CLASS Parser.XML.Tree.SimpleRootNode |
The root node of an XML-tree consisting of SimpleNode s.
inherit SimpleNode : SimpleNode
inherit XMLParser : XMLParser
SimpleElementNode get_element_by_id(string id, int|void force)
Find the element with the specified id.
The XML id of the node to search for.
Force a regeneration of the id lookup cache. Needed the first time after the node tree has been modified by adding or removing element nodes, or by changing the id attribute of an element node.
Returns the element node with the specified id if any. Returns UNDEFINED otherwise.
flush_node_id_cache
void flush_node_id_cache()
Clears the node id cache built and used by get_element_by_id .
CLASS Parser.XML.Tree.RootNode |
The root node of an XML-tree consisting of Node s.
inherit Node : Node
inherit XMLParser : XMLParser
ElementNode get_element_by_id(string id, int|void force)
Find the element with the specified id.
The XML id of the node to search for.
Force a regeneration of the id lookup cache. Needed the first time after the node tree has been modified by adding or removing element nodes, or by changing the id attribute of an element node.
Returns the element node with the specified id if any. Returns UNDEFINED otherwise.
flush_node_id_cache
void flush_node_id_cache()
Clears the node id cache built and used by get_element_by_id .
Module Parser.XML.NSTree |
A namespace aware version of Parser.XML.Tree. This implementation does as little validation as possible, so e.g. you can call your namespace xmlfoo without complaints.

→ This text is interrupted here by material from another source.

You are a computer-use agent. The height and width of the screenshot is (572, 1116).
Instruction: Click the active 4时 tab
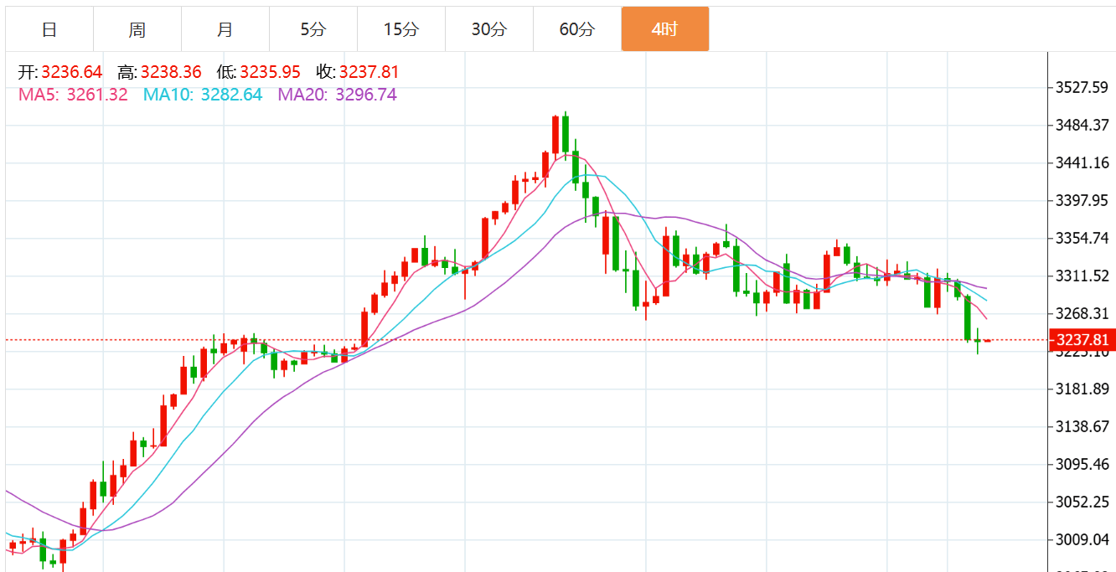[665, 29]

inherit Parser.XML.Tree : Tree
NSNode parse_input(string data, void|string default_ns)
Takes a XML string data and produces a namespace node tree. If default_ns is given, it will be used as the default namespace.
Throws an error when an error is encountered during XML parsing.
string visualize(Node n, void|string indent)
Makes a visualization of a node graph suitable for printing out on a terminal.
> object x = parse_input("<a><b><c/>d</b><b><e/><f>g</f></b></a>"); > write(visualize(x)); Node(ROOT) NSNode(ELEMENT,"a") NSNode(ELEMENT,"b") NSNode(ELEMENT,"c") NSNode(TEXT) NSNode(ELEMENT,"b") NSNode(ELEMENT,"e") NSNode(ELEMENT,"f") NSNode(TEXT) Result 1: 201
CLASS Parser.XML.NSTree.NSNode |
Namespace aware node.
inherit Node : Node
string get_ns()
Returns the namespace in which the current element is defined in.
string get_default_ns()
Returns the default namespace in the current scope.
mapping(string:string) get_defined_nss()
Returns a mapping with all the namespaces defined in the current scope, except the default namespace.
The returned mapping is the same as the one in the node, so destructive changes will affect the node.
mapping(string:string) get_ns_attributes(string namespace)
Returns the attributes in this node that is declared in the provided namespace.
mapping(string:mapping(string:string)) get_ns_attributes()
Returns all the attributes in all namespaces that is associated with this node.
The returned mapping is the same as the one in the node, so destructive changes will affect the node.
void add_namespace(string ns, void|string symbol, void|int(0..1) chain)
Adds a new namespace to this node. The preferred symbol to use to identify the namespace can be provided in the symbol argument. If chain is set, no attempts to overwrite an already defined namespace with the same identifier will be made.
mapping(string:string) diff_namespaces()
Returns the difference between this nodes and its parents namespaces.
string get_xml_name()
Returns the element name as it occurs in xml files. E.g. "zonk:name" for the element "name" defined in a namespace denoted with "zonk". It will look up a symbol for the namespace in the symbol tables for the node and its parents. If none is found a new label will be generated by hashing the namespace.
void remove_child(NSNode child)
The remove_child is a not updated to take care of name space issues. To properly remove all the parents name spaces from the chid, call remove_node in the child.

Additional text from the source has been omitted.